AIM OF THE EXERCISE:
For this exercise, reproduce the entries below exactly, but only from the line containing "Show the In/Out section toggle" through the line containing "Viewport: 1424px width, 840px height.", both included.

INFORMATION SUPPLIED:
▼▼▼

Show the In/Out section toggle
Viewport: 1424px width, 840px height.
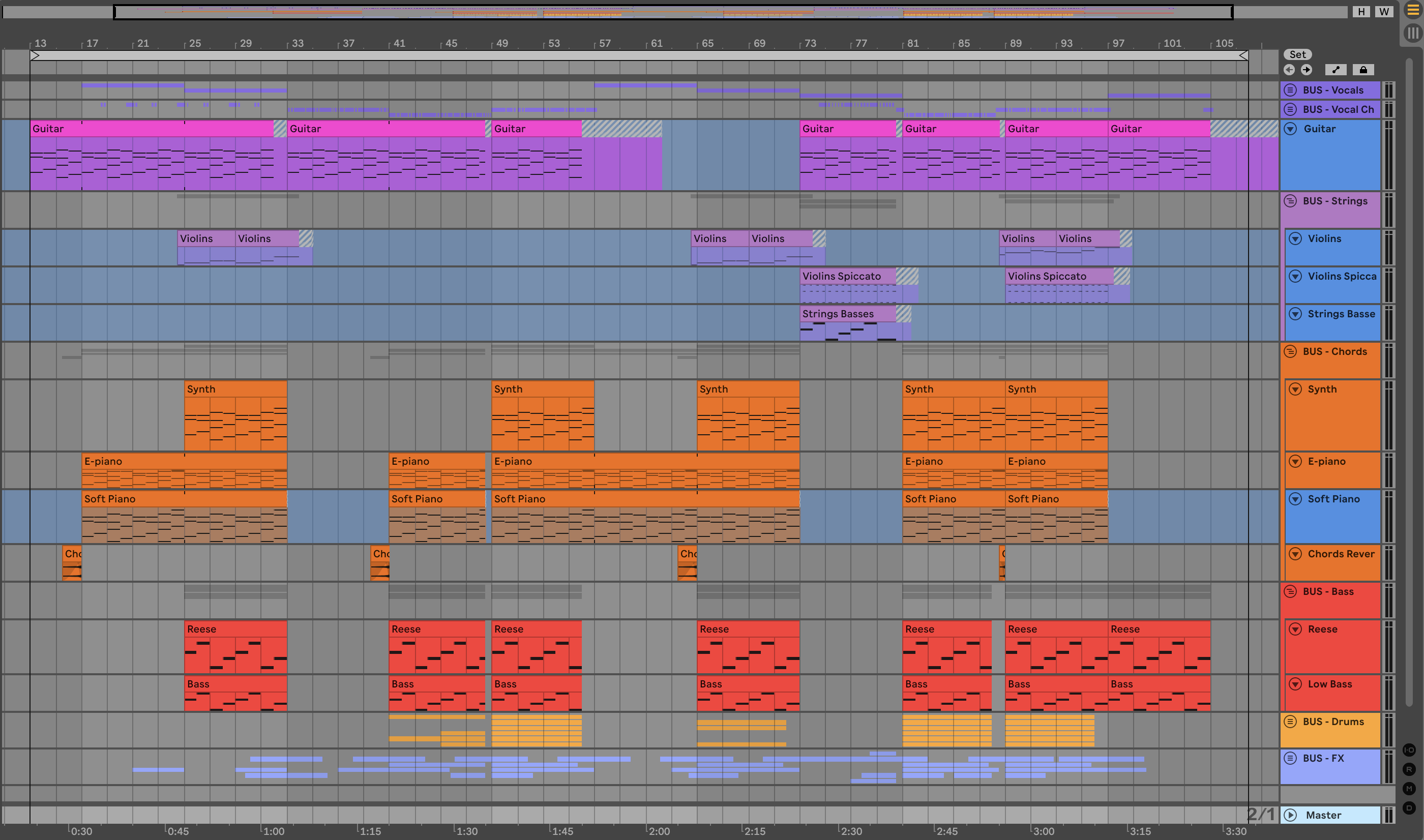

▲▲▲
▼▼▼

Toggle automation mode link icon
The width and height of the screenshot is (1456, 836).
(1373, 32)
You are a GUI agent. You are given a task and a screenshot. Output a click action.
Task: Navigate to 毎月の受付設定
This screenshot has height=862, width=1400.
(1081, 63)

▲▲▲

ANSWER BELOW:
Show the In/Out section toggle
Viewport: 1424px width, 840px height.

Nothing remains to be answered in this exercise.